Pourtant, il aurait été intéressant que cette discussion pût avoir lieu, les sénateurs n'étant pas exactement sur la même ligne que nos chers députés et encore moins sur la ligne imposée par le gouvernement actuel. En particulier, l'un d'entre eux a cru bon de rapporter le pourquoi du comment de l'âge de départ à la retraite fixé à la fin de la seconde guerre mondiale par un certain général de brigade à titre provisoire. Pourtant, on ne peut pas exactement qualifier ce sénateur de gaulliste fanatique puisqu'il émarge au Parti Socialiste et qu'il s'agit de Michel Rocard.

De Gaulle avait fixé cet âge à 65 ans parce qu'il s'agissait de l'âge de décès médian à l'époque de la mise en place de ce système de retraite. En d'autres termes, un français sur deux ne bénéficiait pas de sa retraite puisqu'il état déjà mort. En soixante-cinq ans, l'espérance de vie n'a fait que croître et l'âge médian de décès n'est plus de 65 ans. Même au début des années 1980, lorsque François Miterrand a décidé pour des histoires de basse politique,de promesses inconsidérées aux communistes — voir pour cela le programme commun — et contre l'avis de tous les démographes de passer l'âge de la retraite de 65 à 60 ans, ce n'était plus le cas. Résultat des courses, trente ans après cette lumineuse réforme, nous sommes dans le mur.

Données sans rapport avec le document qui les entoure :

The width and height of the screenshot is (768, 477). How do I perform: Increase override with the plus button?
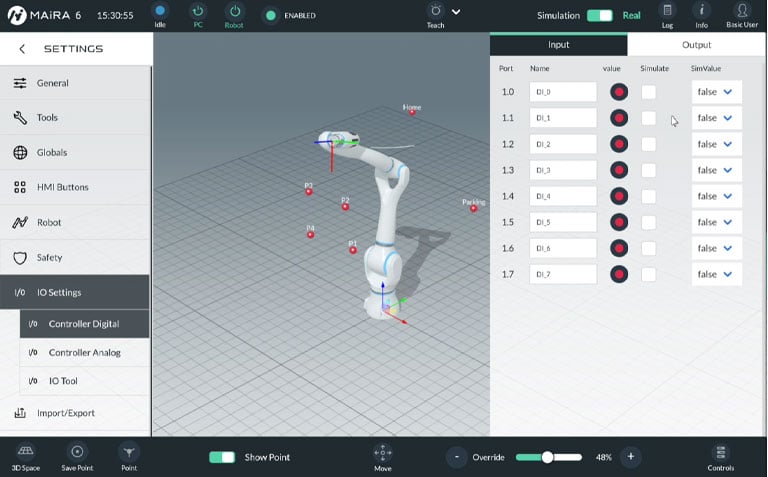click(630, 457)
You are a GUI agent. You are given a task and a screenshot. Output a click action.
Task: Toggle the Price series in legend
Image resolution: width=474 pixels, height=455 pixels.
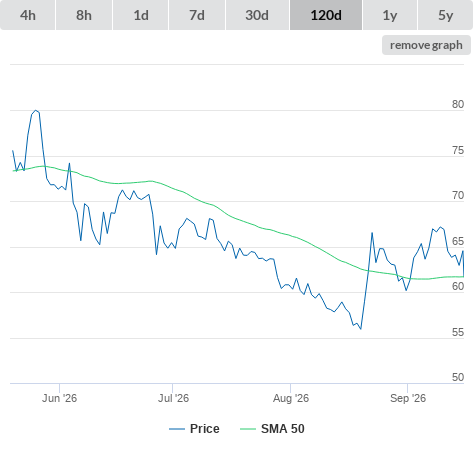[x=205, y=429]
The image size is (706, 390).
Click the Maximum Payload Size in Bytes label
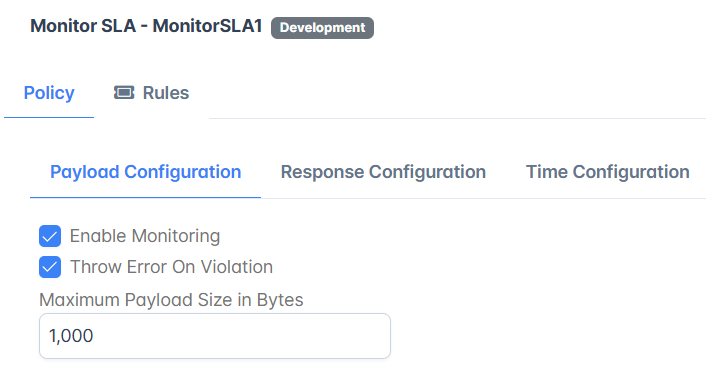pos(171,300)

Ce qui est tout de même assez exceptionnel pour le noter, c'est que les syndicats râlent contre une réforme injuste, inique, sans remarquer que même en maintenant un âge légal de retraite à 65 ans, le progrès entre 1945 et 2010 était fulgurant puisque l'âge médian de décès a considérablement progressé. Le passer à 62 ans n'est donc pas un scandale en soi.

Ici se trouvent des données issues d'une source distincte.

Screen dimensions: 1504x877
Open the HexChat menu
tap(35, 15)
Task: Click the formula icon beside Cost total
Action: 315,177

Quant aux travaux dits pénibles qui réduiraient l'espérance de vie des travailleurs, il a été prouvé depuis longtemps — plus exactement depuis les années 1970 — que l'espérance de vie n'est pas conditionnée par le travail mais par les conditions de vie, le travail industriel ayant considérablement évolué depuis le début du XIXe siècle. Il y a encore eu un article très documenté dans la Recherche l'année dernière. Prétendre qu'un travail dit pénible raccourcit la vie est une inepsie puisque c'est l'appartenance à une catégorie sociale qui conditionne son mode de vie. Autrement dit, la consommation de bière, de charcuterie ou de légumes est corrélée à la catégorie socio-économique et non aux moyens disponibles. Seules certaines professions très marginales sont réellement et directement affectées. Il s'agit des maçons qui souffrent d'une forme de silicose, de certains employés des travaux publics, mais tous ces employés sont une minorité qui plus est minorité généralement classée dans des professions qui ne sont pas dites pénibles, la pénibilité étant décrite par des concepts abscons et surannés. Je ne vois pas en effet en quoi un conducteur de TGV aurait un métier pénible. En tout cas, sa pénibilité est largement moindre que celle que pouvait subir un chauffeur de 141R qui respirait continuellement de la poussière de charbon. La pénibilité est aujourd'hui définie par quelques points précis (porter des charges lourdes, travailler de nuit, être en contact avec des produits chimiques…) et sont déclarés pénibles les métiers qui entrent dans ces catégories ou qui ont été un jour déclarés comme pénibles (chauffeur de la SNCF, électricien à l'EDF ou gazier…) et dont la pénibilité n'a jamais été remise en cause car il s'agit d'un droit considéré comme acquis en dépit de la transformation dudit métier.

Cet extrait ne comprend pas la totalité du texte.